Esses conselhos não funcionam porque se dirigem ao aspecto racional do ser humano. Não é a necessidade, é o desejo, não tem o consumo como causa, mas o objeto do consumo. Também não há razão para que assumamos uma visão reacionária culpando o sistema. Um bom início é compreender o seu funcionamento, especialmente em suas particularidades que nos atingem mais intensamente e relacionar o que de nós é estimulado para que nossos valores e princípios sejam adormecidos em função de uma escolha que nos leva a cultuar a aparência e buscar a satisfação de algo que não conhecemos e que nunca é plenamente realizado.
O consumismo desenfreado não é benéfico para a economia nem para o homem. É hora de planejar a nossa vida aproveitando-nos do conforto da modernidade e da tecnologia, sem escravizarmo-nos. Não necessitamos desprezar a beleza e o bom gosto. Sigamos o movimento do progresso sem espelharmos em países que possuem histórias e trajetórias completamente distantes de nós. Construamos a nossa própria história, identidade e forma de vida porque essa é a grande possibilidade que se abre aos países jovens que ainda não têm sua história consolidada. Somos o novo mundo, mas não mais crianças e devemos assumir uma maior maturidade como homens econômicos.
Bastante oportuno finalizamos esse artigo lembrando-nos da mercadoria universal que dá vida ao capital financeiro tornando-o tão ou mais importante que o capital produtivo.

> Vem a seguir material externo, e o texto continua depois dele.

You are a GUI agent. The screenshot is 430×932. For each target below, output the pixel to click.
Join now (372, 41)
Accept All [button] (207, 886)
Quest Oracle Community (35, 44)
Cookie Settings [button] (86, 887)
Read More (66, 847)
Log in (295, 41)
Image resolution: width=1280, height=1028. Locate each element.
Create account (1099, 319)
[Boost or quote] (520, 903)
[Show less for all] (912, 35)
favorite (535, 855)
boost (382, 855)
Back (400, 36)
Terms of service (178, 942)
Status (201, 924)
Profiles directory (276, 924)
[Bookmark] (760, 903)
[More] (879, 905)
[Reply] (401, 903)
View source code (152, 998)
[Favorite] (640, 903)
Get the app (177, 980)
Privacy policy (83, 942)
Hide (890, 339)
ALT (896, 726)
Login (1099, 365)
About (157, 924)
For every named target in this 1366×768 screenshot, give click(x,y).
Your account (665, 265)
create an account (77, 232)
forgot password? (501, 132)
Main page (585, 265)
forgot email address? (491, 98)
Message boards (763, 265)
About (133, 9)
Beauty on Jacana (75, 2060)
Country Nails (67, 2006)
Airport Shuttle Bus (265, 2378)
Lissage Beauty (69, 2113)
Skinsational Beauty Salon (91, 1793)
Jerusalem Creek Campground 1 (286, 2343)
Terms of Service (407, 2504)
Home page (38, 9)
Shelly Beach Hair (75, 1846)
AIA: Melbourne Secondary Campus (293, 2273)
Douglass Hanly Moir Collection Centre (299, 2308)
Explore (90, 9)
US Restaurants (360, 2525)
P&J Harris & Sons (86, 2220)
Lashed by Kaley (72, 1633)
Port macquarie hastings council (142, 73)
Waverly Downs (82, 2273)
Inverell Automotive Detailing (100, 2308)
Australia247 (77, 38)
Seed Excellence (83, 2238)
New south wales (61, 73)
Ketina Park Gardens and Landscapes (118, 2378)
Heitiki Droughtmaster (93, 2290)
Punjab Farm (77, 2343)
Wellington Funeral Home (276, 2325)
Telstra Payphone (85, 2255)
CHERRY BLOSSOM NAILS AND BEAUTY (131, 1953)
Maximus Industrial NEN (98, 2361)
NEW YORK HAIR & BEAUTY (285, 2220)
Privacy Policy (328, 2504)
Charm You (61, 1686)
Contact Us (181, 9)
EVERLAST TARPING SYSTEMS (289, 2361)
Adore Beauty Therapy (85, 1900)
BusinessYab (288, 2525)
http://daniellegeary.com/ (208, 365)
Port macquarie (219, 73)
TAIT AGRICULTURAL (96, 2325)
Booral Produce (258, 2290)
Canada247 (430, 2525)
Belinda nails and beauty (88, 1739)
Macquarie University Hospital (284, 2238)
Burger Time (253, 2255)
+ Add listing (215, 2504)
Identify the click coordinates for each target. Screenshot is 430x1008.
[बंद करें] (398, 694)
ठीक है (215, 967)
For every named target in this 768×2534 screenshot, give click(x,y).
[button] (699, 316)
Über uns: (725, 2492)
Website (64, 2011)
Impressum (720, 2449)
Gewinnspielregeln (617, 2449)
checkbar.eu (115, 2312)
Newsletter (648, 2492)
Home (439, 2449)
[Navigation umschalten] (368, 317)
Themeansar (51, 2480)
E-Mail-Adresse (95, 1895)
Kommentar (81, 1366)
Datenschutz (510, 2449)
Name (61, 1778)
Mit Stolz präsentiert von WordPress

“O que posso pagar, ou seja, o que o dinheiro pode comprar, isso sou eu, o dono do dinheiro. Meu poder é tão grande quanto o poder do dinheiro. [...] portanto, o que sou e o que posso não está determinado por minha individualidade. Sou feio, mas posso comprar a mulher mais formosa. Logo, não sou feio, já que o efeito da fealdade, seu poder de dissuadir, foi aniquilado pelo dinheiro. Eu, segundo minha individualidade, sou paralítico, mas o dinheiro me dá vinte e quatro pés; logo não sou paralítico. Sou um homem mau, desonesto, inescrupuloso, desalmado, mas como se prestam honras ao dinheiro, o mesmo se estende ao seu proprietário. O dinheiro é o bem supremo, e por isso quem o possui é bom. Além disso, o dinheiro me põe acima da condição de desonesto; pressupõe-se que eu seja honesto. Sou um desalmado, mas se o dinheiro é a verdadeira alma de todas as coisas, como pode ser desalmado quem o possui? Com ele se pode comprar os homens de espírito, e o que constitui um poder sobre os homens de espírito não é ainda mais espiritual que os homens de espírito? Eu, que através do dinheiro posso conseguir tudo a que o coração humano aspira, por acaso não possuo todas as faculdades humanas? Acaso meu dinheiro não transforma todas as minhas incapacidades em seu contrário?” (GOETHE, apud Marx, 2005, p. 168)



MARX, Karl. Contribuição à crítica da Economia política. 4. ed. São Paulo: Editora WMF Martins Fontes, 2011.
________. Manuscritos econômicos filosóficos. São Paulo: Martins Claret, 2005.
________. O Capital. Livro I. Rio de Janeiro: Civilização Brasileira, 1980.